É o tipo de detalhe que não vira manchete — mas vira realidade para quem depende de balcão, distribuição, atendimento e rotina de cartório.

Um ano que já começa “com cara de planejamento”

Logo na largada, o Executivo lista 1º de janeiro como feriado nacional e já prevê, para 2 de janeiro, ponto facultativo (por decreto específico citado no anexo). Também aparecem o Carnaval e a Quarta-feira de Cinzas como pontos facultativos, desenhando, desde cedo, o recorte de semanas que tendem a ser mais curtas e mais estratégicas.
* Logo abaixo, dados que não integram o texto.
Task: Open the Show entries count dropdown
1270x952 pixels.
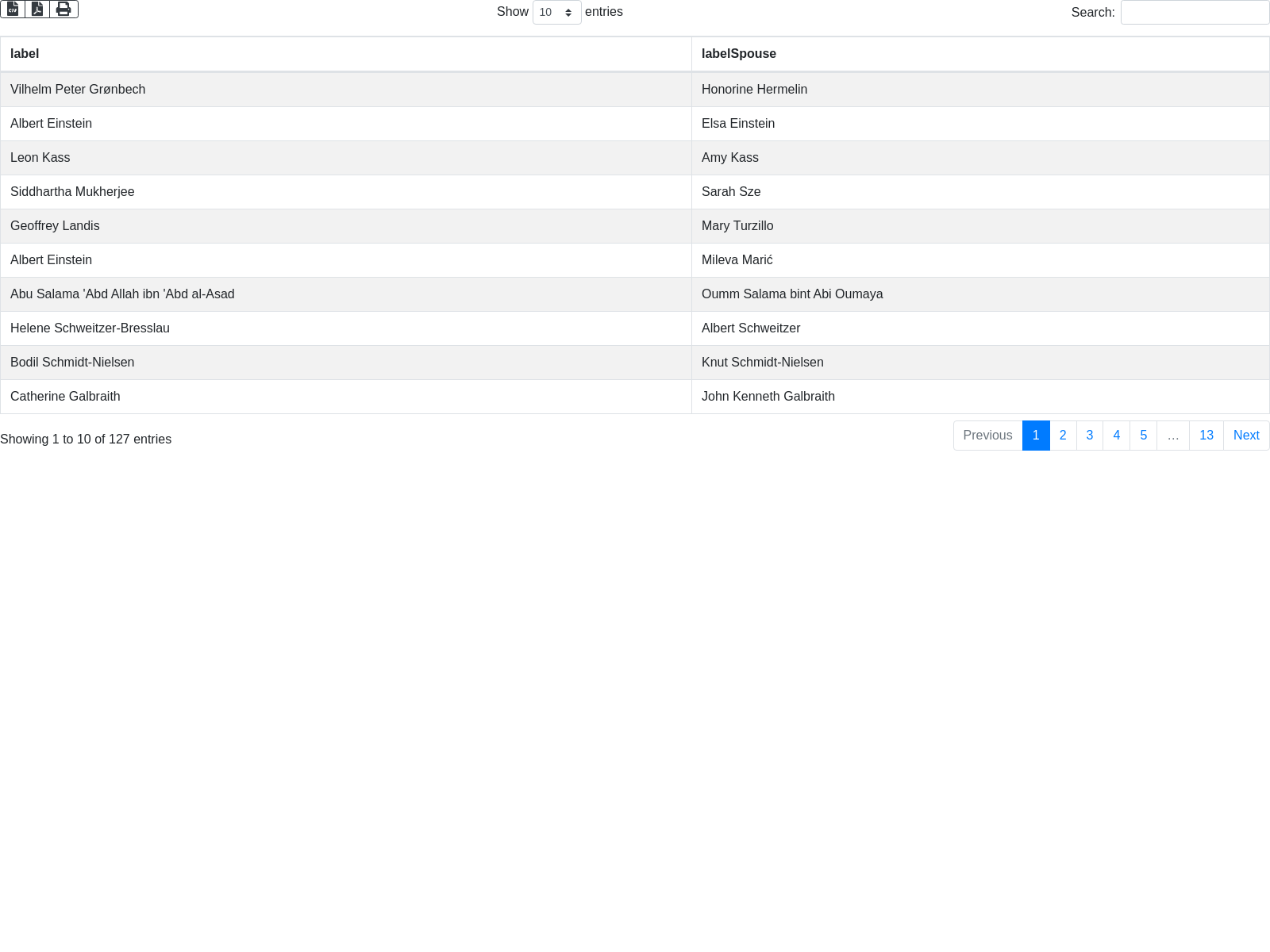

No Judiciário, a Portaria organiza o mesmo período com olhar forense — e, além de datas comuns ao calendário civil, agrega as rotinas próprias do Poder Judiciário, preservando a prestação jurisdicional via plantões e regras de compensação.

Rio Branco também entra no compasso de 2026

Para além do calendário estadual e do Judiciário, a capital também oficializou seu próprio “mapa do tempo”: o Prefeito de Rio Branco editou o Decreto Municipal nº 3.452, de 30/12/2025, estabelecendo os feriados e pontos facultativos de 2026 para os órgãos e entidades do Poder Executivo Municipal, com referência expressa ao calendário do Estado.

Na prática, a cidade reforça o mesmo recado institucional: serviços essenciais não param, funcionando por escala ou plantão, e os gestores ficam autorizados a convocar servidores em dias de ponto facultativo, sem exigência de compensação para quem cumprir expediente. No anexo, aparecem datas que impactam diretamente a rotina da população, como o Carnaval (16 a 18/02, ponto facultativo), o Dia do Servidor Público (28/10, ponto facultativo) e o Aniversário de Rio Branco (28/12, feriado municipal) — fechando o ano com a véspera de Ano Novo (31/12, ponto facultativo).

Clique aqui para baixar o calendário municipal completo: DOE, edição 3.452, de 30.12.2025 – Calendário Prefeitura de Rio Branco-AC

Por que isso importa 

O calendário oficial é mais do que uma lista de “dias marcados”: ele é o roteiro do funcionamento do Estado. Para o cidadão, significa previsibilidade; para advogados e jurisdicionados, significa atenção ao modo como cada órgão funcionará em datas críticas; para gestores, significa logística e escala; e para o próprio Acre, significa um desenho institucional que equilibra tradição, trabalho e continuidade.